Stew slowly for six hours, in five pints of water, four pounds shin of beef, four pounds of mutton or veal, three leeks, a little celery, and a teaspoonful of salt. Strain and take off the fat.

For the Balls.—Take a teacupful of matzo meal, half a teaspoonful of salt, the same of ground ginger, one small Spanish onion chopped fine, and browned in a frying pan with a little dripping, and two teacupsful of matzo soaked in cold water and squeezed dry. Mix all together, with a half a teacupful of the broth and one or two eggs, sufficient to make it the consistence of forcemeat. Make it into balls, and boil them in the soup twenty minutes before serving.

*A common English ingredient, often found in early Jewish cookbooks, but not kosher.¹

References:

1. Marks, G. (2010). Encyclopedia of Jewish Food. John Wiley & Sons.

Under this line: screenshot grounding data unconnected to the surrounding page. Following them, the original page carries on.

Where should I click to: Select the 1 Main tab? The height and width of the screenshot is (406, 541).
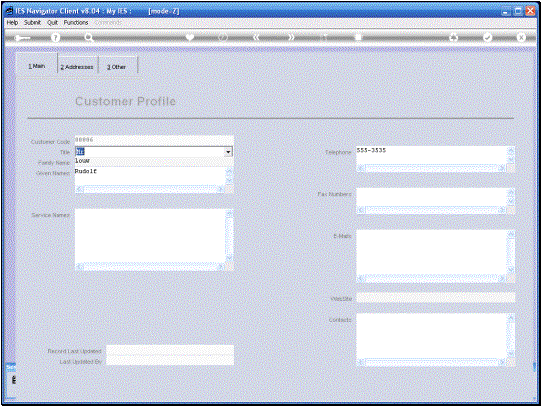pos(37,66)
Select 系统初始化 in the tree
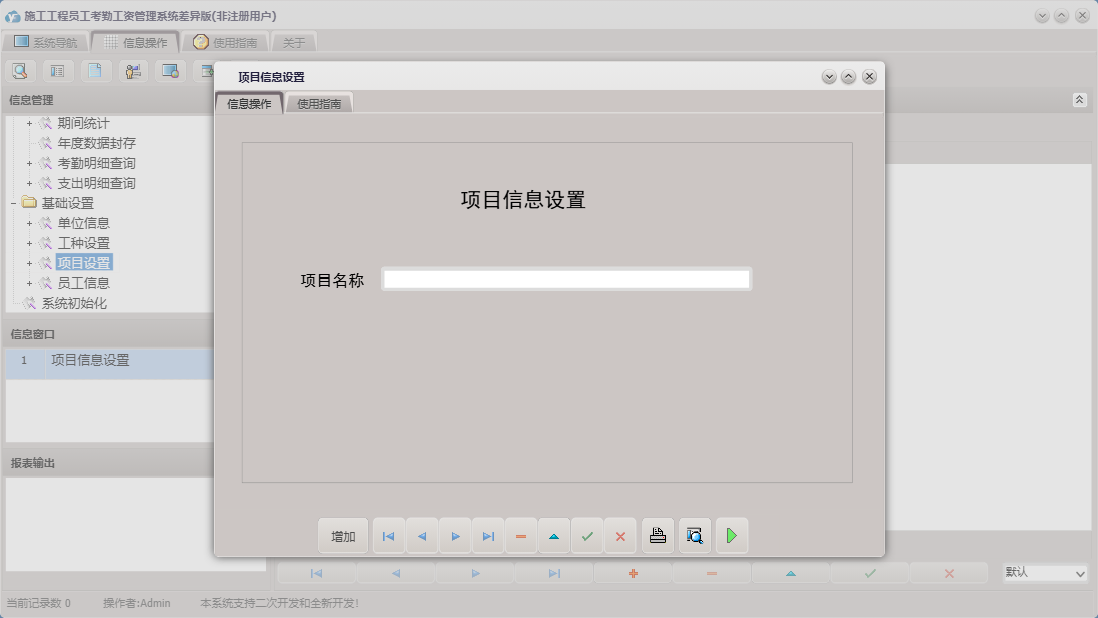The height and width of the screenshot is (618, 1098). pyautogui.click(x=71, y=302)
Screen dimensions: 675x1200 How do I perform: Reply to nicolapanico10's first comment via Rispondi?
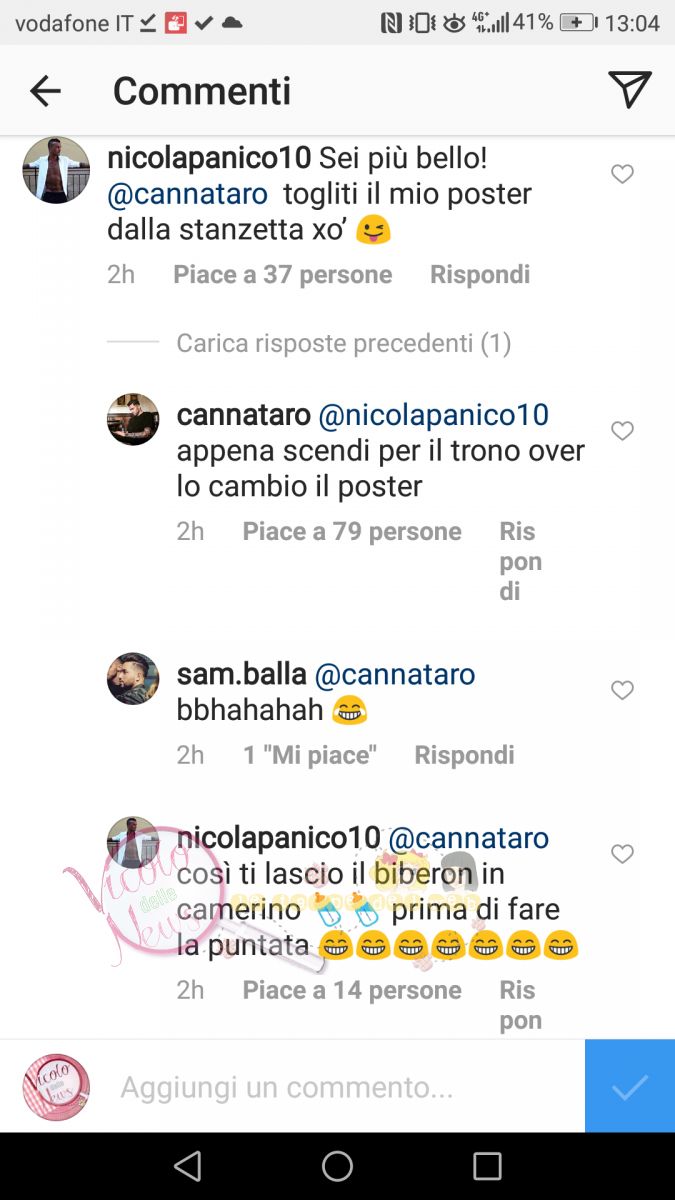pos(480,274)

2. Sarna, J. D. (2005). How Matzah Became Square: Manischewitz and the Development of Machine-made Matzah in the United States. Sixth Annual Lecture of the Victor J. Selmanowitz Chair of Jewish History, Touro College, Graduate School of Jewish Studies, New York, NY. Retrieved February 22, 2013 from http://www.brandeis.edu/hornstein/sarna/americanjewishcultureandscholarship/Archive/HowMatzahBecameSquare.pdf

3. Aunt Sarah. (1872). Aunt Sarah’s cookery book for a Jewish kitchen: Containing plain and easy directions. How to cook fish, meat, poultry, and vegetables; to make pastry, puddings, sweets, preserves, and pickles, &c., with additional recipes for Passover. Liverpool: Yates and Hess.